Duemilaseicento le testimonianze raccolte tra il 2014 e il 2017, di cui oltre la metà soltanto nell’ultimo anno. Il cammino verso l’Italia emerge come una discesa all’inferno. La situazione più drammatica è in Libia come testimoniano i racconti dei migranti in questi giorni a Tripoli, Sabha, Gharyan, Beni Walid, Zawiya e Sabrata. “Siamo stati portati in una prigione vicino Tripoli che si chiama Mitiga – ha raccontato I., 20 anni, partito dalla Costa d’Avorio – sono stato picchiato tutti i giorni, torturato mentre i miei familiari assistevano per telefono per convincerli a pagare un riscatto. Mi legavano le gambe e mi appendevano a testa in giù e poi colpivano con forza sotto i piedi. A volte mi versavano addosso dell’acqua gelata e poi mi colpivano su tutto il corpo con dei tubi di plastica dura. Una volta un arabo mi ha tagliato con un coltello sulla mano. Ho visto molte persone venire uccise per futili motivi, a volte solo per divertimento“.

Gli accodi stretti dal governo Gentiloni e dall’Ue con Tripoli e con Paesi come Niger e Sudan hanno ridotto gli imbarchi dalle coste libiche. Così centinaia di migliaia di migranti sono rimasti bloccati nel Paese, la maggior parte in condizioni di detenzione, sequestro e schiavitù. I 30 centri di detenzione formalmente sotto il controllo del governo di Fayez Al Sarraj contengano attualmente un numero che oscilla tra le 6mila e le 15mila persone. Le restanti decine di migliaia di migranti si trovano in un buco nero fatti di luoghi di detenzione e di sequestro controllati da milizie, trafficanti  e bande criminali. L’obiettivo del miglioramento delle condizioni di vita dei migranti nei “centri d’accoglienza” previsto dall’accordo italo-libico di febbraio, avallato da Bruxelles, è stato del tutto disatteso: secondo i dati raccolti da Medu, in questi 4 anni l’85% ha subito in Libia torture e trattamenti inumani e degradanti e nello specifico il 79% è stato detenuto/sequestrato in luoghi sovraffollati ed in pessime condizioni igienico sanitarie, il 60% ha subito costanti deprivazioni di cibo, acqua e cure mediche.

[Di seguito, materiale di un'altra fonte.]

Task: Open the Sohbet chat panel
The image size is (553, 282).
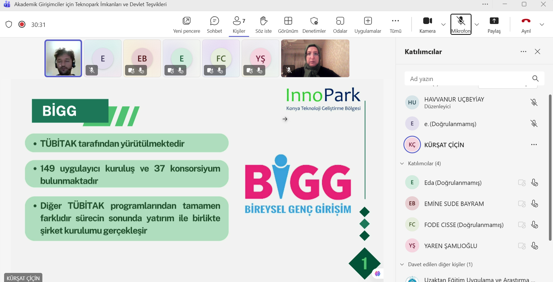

“Sono stato in prigione in Libia per 11 mesi – raccontava ad agosto a Pozzallo L., 20 anni proveniente dal Gambia – durante la detenzione mi sono ammalato per via delle terribili condizioni igieniche della prigione. Ho contratto una malattia della pelle. Tutto il mio corpo era pieno di ferite che sanguinavano e perdevano pus. Loro non mi hanno mai permesso di vedere un dottore così sono peggiorato moltissimo. Mi umiliavano davanti a tutti per questa condizione e nessuno voleva starmi vicino. Le guardie venivano solo per picchiarmi. Così un giorno ho provato a scappare insieme ad un amico. Le guardie ci hanno scoperto quasi subito, ci hanno riportato dentro e ci hanno picchiato violentemente. Alle percosse il mio amico non è sopravvissuto. L’ho visto morire davanti miei occhi”.

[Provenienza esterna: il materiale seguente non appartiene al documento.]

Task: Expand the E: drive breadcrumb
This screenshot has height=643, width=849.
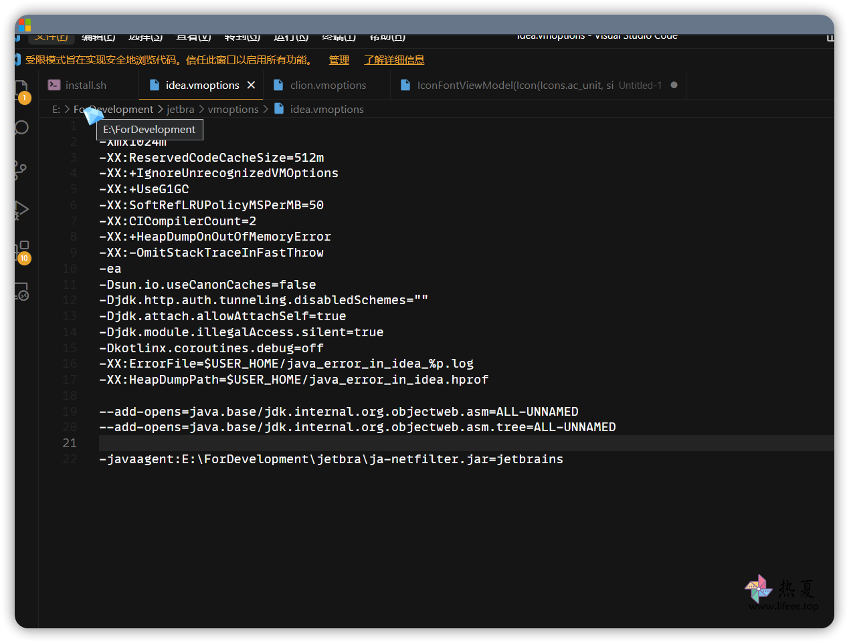Action: (x=56, y=110)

Il 55% dei racconti riporta gravi e ripetute percosse e percentuali inferiori, ma comunque rilevanti, stupri e oltraggi sessuali, ustioni provocate con gli strumenti più disparati, falaka (percosse alle piante dei piedi), scariche elettriche e torture da sospensione. Nove migranti su 10 hanno dichiarato di aver visto qualcuno morire, essere ucciso o torturato. Alcuni sopravvissuti sono stati costretti a torturare altri migranti per evitare di essere uccisi.

Le atrocità raccontate dai testimoni, prosegue l’organizzazione, trovano conferma nelle sequele fisiche e psichiche rilevate nei sopravvissuti. L’82% dei pazienti visitati dai medici di Medu presentava ancora segni fisici, spesso gravi, compatibili con le violenze riferite. Spesso più insidiose e invalidanti sono le conseguenze psicopatologiche della prigionia. L. ha 17 anni, arriva dal Gambia: “Sono stato in Libia per 3 anni – ha raccontato il ragazzi al personale di Medu l’8 settembre – gli ultimi 2 anni li ho trascorsi a Zwara. Ho lavorato per la polizia libica, ma non era proprio un lavoro. Loro mi usavano, io non mi potevo rifiutare. Quando ho provato a rifiutarmi mi hanno pestato e hanno minacciato di uccidermi. Il mio compito era quello di recuperare i cadaveri dal mare, i cadaveri dei miei fratelli che morivano durante i naufragi. Li recuperavo e poi dovevo seppellirli. In questi due anni ho contato circa 3mila corpi. Ho finito per farci l’abitudine. Alla fine non mi emozionavo più, non mi sconvolgevo più. Solo per le donne in gravidanza o per i cadaveri dei bambini non sono mai riuscito a farci l’abitudine”.